LE CLOÎTRE SUPÉRIEUR Dans le cloître supérieur se trouve, tout d'abord, la galerie occidentale, où est située la Bibliothèque Historique. Cet espace fut construit au début du XVIe siècle pour abriter la deuxième bibliothèque universitaire, tandis que les trois autres galeries supérieures furent ajoutées au XIXe siècle.
La galerie présente une intéressante combinaison de styles : elle est couverte par une magnifique charpente en bois de châtaignier qui fusionne des éléments de tradition mudéjare et des influences italiennes, et ses fenêtres montrent les arcs mixtilignes caractéristiques de l'architecture salmantine. Sur le mur du fond, on peut voir les représentations picturales de deux saints, accompagnées d'inscriptions allusives à des maladies vénériennes qui avertissaient les étudiants des risques de mener une vie désordonnée.
La Bibliothèque La Bibliothèque Historique de l'Université de Salamanque plonge ses racines au XIIIe siècle, coïncidant avec la fondation de l'Étude de Salamanque. Alphonse X inclut dans sa Grande Charte la figure de l'Estacionario, responsable de la garde et de la mise à disposition des livres pour consultation. Cependant, la première librairie documentée date du XVe siècle ; elle était située au-dessus de la chapelle et était couverte des peintures astrologiques que nous connaissons aujourd'hui sous le nom de Ciel de Salamanque.

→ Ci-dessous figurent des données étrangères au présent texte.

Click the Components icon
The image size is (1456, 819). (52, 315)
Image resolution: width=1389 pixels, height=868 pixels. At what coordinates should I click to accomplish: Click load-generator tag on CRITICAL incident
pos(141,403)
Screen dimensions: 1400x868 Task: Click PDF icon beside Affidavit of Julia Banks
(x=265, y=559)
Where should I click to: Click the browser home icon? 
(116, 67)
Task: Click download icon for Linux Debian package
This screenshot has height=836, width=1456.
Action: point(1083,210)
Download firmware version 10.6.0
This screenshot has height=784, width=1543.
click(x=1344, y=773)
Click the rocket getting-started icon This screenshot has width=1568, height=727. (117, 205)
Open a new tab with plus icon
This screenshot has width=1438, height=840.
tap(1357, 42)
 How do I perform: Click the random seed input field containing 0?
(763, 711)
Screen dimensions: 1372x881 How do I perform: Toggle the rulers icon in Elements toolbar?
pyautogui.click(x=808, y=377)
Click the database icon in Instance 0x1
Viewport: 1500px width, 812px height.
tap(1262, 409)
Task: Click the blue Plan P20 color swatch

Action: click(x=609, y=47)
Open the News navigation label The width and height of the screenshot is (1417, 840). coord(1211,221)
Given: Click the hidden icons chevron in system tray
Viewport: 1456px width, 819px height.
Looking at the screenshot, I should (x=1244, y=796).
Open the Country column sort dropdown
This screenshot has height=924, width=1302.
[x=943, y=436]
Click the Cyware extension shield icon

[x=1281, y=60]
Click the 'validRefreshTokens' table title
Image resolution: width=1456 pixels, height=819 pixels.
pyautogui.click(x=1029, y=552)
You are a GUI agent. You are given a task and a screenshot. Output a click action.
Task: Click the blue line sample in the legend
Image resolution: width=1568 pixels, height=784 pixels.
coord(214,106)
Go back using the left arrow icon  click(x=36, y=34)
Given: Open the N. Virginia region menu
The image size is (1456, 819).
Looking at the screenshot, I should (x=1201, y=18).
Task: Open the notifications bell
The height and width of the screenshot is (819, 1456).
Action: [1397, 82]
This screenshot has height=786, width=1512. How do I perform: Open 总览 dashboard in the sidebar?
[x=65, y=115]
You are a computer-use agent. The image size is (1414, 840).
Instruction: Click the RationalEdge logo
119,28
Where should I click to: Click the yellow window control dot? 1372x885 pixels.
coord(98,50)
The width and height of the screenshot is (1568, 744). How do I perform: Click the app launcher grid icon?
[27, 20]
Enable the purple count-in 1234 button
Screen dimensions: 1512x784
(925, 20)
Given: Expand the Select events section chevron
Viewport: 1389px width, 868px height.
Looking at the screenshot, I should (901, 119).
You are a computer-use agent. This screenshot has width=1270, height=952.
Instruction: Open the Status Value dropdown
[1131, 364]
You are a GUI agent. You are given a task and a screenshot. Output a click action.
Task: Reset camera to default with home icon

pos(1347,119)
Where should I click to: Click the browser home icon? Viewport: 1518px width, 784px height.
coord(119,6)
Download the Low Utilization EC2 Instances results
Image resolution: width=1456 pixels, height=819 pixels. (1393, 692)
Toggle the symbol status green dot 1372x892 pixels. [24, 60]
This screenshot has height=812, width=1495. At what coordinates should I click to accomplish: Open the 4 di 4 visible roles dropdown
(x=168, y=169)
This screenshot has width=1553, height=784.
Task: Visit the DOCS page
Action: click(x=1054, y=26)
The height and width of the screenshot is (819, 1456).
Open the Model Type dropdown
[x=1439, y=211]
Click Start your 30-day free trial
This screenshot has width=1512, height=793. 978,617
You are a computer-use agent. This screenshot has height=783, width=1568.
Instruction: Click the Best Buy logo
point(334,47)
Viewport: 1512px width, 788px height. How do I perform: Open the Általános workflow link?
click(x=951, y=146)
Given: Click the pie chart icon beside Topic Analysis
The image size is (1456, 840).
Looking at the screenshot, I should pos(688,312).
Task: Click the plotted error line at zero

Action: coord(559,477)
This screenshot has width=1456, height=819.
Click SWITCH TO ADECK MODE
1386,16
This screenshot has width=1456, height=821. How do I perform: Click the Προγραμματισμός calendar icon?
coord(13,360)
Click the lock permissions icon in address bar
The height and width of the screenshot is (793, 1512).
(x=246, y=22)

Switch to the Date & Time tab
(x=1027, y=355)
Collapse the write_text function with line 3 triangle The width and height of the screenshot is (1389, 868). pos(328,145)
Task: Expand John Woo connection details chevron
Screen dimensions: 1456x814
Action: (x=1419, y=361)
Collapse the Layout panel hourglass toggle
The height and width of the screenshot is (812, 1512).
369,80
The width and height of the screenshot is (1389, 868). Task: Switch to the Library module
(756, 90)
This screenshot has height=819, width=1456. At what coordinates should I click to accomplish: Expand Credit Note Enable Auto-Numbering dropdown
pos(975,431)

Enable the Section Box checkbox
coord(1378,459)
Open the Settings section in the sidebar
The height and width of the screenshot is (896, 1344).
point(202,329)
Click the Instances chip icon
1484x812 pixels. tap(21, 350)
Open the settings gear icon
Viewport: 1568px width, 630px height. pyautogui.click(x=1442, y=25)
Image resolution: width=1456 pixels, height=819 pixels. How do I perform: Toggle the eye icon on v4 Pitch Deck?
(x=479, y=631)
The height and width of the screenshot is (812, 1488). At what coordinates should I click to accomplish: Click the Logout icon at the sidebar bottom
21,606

La deuxième bibliothèque fut construite au début du XVIe siècle dans la galerie occidentale du cloître supérieur. On en conserve la porte de style gothique tardif, finement sculptée, et une magnifique grille à la décoration plateresque.
En 1664, l'effondrement de la voûte laissa l'Université près d'un siècle sans espace stable pour sa bibliothèque. Ce n'est qu'en 1749 que la salle actuelle fut reconstruite, avec sa voûte caractéristique et ses étagères en pin conçues par Manuel de Larra Churriguera. Les fonds sont organisés en étagères à double étage, surmontées de grands médaillons avec des inscriptions indiquant le contenu de chaque section. À l'intérieur se trouve la chambre des manuscrits et incunables, qui conserve aujourd'hui 2 805 manuscrits — les plus anciens du XIe siècle — et 485 incunables. Dans la salle générale sont conservées plus de 60 000 œuvres imprimées entre le XVIe siècle et 1830, provenant majoritairement du Collège de la Compagnie de Jésus à Salamanque, d'anciens collèges et couvents, ainsi que de legs et acquisitions réalisés par l'Université au cours de ses huit cents ans d'histoire.
Agrandissement du cloître supérieur Les trois autres galeries du cloître supérieur furent construites au XIXe siècle, à côté du Salon des Cloîtres. Elles exposent des fac-similés, des reproductions de cartes anciennes et des objets utilisés dans les pratiques de botanique et de biologie. Parmi les objets les plus curieux, on remarque un mannequin en bois qui fut utilisé pour les pratiques de bandage du XVIe siècle au début du XXe siècle.